## Work required:
Give back exactly the lines from the one containing "Click the blue legend color square" through the end of the records, including both, and no others.

## Source records:
============

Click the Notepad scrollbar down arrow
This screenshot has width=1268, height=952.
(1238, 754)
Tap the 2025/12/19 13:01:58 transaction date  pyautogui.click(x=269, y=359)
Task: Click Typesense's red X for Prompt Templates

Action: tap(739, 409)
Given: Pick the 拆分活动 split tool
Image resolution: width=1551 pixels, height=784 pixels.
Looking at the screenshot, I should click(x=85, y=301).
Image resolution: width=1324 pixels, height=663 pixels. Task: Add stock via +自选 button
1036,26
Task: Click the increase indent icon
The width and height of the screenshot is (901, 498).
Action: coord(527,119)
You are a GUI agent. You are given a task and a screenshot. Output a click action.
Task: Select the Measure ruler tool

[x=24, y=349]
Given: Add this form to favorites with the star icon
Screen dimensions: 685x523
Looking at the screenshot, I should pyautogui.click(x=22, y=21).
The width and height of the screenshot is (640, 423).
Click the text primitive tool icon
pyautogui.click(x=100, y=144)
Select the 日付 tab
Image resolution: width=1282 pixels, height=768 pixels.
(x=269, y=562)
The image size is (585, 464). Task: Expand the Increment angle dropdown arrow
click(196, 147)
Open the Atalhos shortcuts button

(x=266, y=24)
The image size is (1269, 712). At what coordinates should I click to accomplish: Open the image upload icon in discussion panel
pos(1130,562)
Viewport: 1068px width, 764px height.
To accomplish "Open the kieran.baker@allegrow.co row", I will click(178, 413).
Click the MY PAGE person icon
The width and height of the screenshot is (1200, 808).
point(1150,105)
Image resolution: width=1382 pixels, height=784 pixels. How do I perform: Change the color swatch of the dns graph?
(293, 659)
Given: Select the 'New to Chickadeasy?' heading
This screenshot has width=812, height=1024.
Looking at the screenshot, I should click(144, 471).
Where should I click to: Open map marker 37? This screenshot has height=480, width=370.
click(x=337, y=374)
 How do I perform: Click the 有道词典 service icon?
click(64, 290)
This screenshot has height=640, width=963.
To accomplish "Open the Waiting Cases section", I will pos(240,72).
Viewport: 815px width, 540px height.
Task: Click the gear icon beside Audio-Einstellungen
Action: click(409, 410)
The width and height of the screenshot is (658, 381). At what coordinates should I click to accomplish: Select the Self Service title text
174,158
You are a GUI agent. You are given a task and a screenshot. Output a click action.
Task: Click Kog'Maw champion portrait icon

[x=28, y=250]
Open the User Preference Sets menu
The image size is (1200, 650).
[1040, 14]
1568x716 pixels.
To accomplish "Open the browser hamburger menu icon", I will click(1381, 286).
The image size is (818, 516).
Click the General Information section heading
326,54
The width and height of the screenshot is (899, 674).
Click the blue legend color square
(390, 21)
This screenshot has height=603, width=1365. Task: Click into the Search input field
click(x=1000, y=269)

============

## Solved problem:
Click the blue legend color square
(390, 21)
This screenshot has height=603, width=1365. Task: Click into the Search input field
click(x=1000, y=269)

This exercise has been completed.